Cybersecurity Execs Weigh In On Biden's Maritime Security Executive Order
Concerns over infrastructure cyberattacks have mounted since the 2021 ransomware cyberattack on Colonial Pipeline - which temporarily shut down the nation's largest pipeline - as well as countless other attacks on public agencies and businesses.
President Joe Biden signed an executive order Wednesday outlining a strategy to protect the nation's ports, waterfronts and vessels from cyberattacks.
The order creates several federal regulations giving Coast Guard officials the authority to "prevent damage or injury to any vessel or waterfront facility" and to "safeguard ports, harbors, territories, or waters."

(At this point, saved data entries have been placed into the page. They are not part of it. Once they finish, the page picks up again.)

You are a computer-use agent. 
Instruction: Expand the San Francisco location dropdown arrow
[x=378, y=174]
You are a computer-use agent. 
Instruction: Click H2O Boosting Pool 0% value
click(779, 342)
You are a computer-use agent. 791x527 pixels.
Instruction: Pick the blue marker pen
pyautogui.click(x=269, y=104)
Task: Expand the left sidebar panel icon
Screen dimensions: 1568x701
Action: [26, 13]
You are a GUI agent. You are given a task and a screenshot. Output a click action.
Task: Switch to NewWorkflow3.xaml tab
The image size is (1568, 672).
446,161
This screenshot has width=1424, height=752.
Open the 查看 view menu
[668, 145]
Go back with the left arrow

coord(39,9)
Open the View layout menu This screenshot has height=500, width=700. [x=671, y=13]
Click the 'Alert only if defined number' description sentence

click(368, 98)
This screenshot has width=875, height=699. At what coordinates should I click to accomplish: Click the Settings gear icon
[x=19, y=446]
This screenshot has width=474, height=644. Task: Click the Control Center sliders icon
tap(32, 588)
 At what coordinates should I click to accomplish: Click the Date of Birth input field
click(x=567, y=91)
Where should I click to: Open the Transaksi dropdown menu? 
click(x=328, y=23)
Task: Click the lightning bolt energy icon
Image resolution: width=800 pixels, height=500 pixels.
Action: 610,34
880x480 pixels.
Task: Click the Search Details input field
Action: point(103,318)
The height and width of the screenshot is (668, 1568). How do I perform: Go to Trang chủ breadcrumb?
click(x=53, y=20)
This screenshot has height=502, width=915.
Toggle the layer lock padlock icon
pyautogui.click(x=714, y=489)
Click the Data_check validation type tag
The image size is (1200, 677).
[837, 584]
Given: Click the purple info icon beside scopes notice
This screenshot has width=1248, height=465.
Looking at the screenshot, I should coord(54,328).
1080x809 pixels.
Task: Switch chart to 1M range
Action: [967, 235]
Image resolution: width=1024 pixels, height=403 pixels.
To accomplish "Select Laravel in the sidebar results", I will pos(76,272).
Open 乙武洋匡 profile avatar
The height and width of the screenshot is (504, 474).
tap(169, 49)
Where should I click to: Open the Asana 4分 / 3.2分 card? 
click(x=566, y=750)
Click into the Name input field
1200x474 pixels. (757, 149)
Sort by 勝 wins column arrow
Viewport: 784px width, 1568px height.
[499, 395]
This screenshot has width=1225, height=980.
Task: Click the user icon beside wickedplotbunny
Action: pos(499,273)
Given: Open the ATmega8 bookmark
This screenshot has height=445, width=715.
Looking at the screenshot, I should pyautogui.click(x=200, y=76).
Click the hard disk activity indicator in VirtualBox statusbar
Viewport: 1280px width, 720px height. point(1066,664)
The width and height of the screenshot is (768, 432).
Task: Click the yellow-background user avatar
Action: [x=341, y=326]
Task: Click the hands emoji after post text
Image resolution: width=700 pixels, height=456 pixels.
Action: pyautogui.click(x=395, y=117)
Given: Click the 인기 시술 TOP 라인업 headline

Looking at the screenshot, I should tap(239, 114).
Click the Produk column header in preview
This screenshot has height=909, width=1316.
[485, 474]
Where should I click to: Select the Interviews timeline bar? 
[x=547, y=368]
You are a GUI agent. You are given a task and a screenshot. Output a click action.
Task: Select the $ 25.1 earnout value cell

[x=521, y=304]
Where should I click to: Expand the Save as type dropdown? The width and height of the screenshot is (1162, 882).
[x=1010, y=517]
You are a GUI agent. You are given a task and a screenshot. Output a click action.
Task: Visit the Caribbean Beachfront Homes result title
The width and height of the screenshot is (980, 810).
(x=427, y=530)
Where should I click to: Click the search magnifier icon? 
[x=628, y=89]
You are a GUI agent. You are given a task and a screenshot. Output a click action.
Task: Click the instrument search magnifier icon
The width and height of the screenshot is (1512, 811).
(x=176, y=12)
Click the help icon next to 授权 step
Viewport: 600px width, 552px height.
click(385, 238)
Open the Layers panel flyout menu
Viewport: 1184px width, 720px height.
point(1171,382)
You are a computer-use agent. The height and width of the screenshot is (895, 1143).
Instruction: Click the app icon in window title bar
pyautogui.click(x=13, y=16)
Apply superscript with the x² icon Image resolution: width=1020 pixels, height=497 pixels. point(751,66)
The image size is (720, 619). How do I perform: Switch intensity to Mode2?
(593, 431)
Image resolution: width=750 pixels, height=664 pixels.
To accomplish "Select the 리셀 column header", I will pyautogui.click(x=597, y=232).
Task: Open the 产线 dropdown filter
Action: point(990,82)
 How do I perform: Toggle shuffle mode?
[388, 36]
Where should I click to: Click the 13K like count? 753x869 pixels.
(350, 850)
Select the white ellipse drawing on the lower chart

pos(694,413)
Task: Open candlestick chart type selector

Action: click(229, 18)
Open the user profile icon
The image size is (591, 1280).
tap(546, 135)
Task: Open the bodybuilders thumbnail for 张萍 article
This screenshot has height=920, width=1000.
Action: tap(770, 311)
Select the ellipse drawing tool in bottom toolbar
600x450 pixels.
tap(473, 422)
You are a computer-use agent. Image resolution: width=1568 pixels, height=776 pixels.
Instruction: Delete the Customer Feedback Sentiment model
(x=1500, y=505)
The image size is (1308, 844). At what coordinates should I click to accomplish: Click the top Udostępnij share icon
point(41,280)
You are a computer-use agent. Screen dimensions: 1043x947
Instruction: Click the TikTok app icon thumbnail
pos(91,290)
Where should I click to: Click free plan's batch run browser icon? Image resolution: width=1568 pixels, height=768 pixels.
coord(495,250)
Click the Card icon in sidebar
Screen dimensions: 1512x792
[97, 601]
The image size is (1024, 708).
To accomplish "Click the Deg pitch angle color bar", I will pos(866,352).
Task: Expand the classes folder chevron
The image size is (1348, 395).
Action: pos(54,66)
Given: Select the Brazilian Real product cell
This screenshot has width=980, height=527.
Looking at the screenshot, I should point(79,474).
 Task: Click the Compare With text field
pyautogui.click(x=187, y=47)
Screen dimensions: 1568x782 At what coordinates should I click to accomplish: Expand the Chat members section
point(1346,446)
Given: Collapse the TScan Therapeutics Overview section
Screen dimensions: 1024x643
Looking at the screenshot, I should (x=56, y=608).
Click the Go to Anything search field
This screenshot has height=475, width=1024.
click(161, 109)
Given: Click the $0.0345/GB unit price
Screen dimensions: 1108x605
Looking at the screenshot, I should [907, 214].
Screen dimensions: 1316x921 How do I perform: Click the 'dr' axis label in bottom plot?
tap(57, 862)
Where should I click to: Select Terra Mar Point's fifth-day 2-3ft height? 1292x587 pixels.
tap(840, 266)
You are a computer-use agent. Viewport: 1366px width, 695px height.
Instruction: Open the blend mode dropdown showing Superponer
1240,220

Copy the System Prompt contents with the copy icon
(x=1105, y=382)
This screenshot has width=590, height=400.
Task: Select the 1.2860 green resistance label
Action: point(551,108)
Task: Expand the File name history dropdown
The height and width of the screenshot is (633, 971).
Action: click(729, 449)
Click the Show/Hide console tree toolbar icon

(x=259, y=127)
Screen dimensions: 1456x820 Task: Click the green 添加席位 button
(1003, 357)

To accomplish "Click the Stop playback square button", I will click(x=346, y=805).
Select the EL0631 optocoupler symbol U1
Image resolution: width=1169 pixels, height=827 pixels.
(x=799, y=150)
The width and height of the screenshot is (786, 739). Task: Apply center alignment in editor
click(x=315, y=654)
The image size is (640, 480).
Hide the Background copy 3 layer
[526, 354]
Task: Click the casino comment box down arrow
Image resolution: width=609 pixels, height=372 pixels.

Additionally, the order allows officials to prevent any person, article or thing including "data information, network, program, system, or other digital infrastructure" from accessing any vessel or waterfront if deemed a threat.
The order is an amendment to an existing one - EO 10173 - which President Harry Truman signed in 1950 to also safeguard the country's vessels, ports and waterfront facilities.
Biden's order further details regulations related to identification credentials; possession and control of vessels that may be under threat; and required reporting of any sabotage.
In a press briefing, the White House said that the order will "bolster the Department of Homeland Security's authority to address maritime cyber threats."
Rear Admiral Jay Vann, commander of the United States Coast Guard cyber command, spoke of threats posed by ship-to-shore cranes made in China, during the briefing.
Vann said that the cranes account for nearly 80 percent of ones at U.S ports and that they "may be controlled, serviced and programmed from remote locations."
That capability, he said, could potentially leave Chinese-manufactured cranes, "vulnerable to exploitation."
Protecting The Nation's Infrastructure Is A Growing Concern
Concerns over infrastructure cyberattacks have mounted since the 2021 ransomware cyberattack on Colonial Pipeline - which temporarily shut down the nation's largest pipeline as well as countless other attacks on public agencies and businesses.
Last week, FBI director Christopher Wray testified before a congressional committee that the Chinese government is targeting U.S. infrastructure, Reuters reported.
Cybersecurity vendor executives had praise for the Biden administration's decision, albeit with some cautionary advice.
Nir Ayalon, CEO of Cydome - a company that specializes in maritime cybersecurity -- told MES Computing in a statement about the importance of this executive order.
"About 90 percent of the world's goods travel by sea, so this is a very critical infrastructure for the world's economy. Just for perspective: a single cyber incident last month at a company that manages cargo operations in [four] Australian ports, managed to shut down handling of 40 percent of all the incoming and outgoing cargo in Australia (which gets almost all of its goods by sea) for several days," Ayalon said.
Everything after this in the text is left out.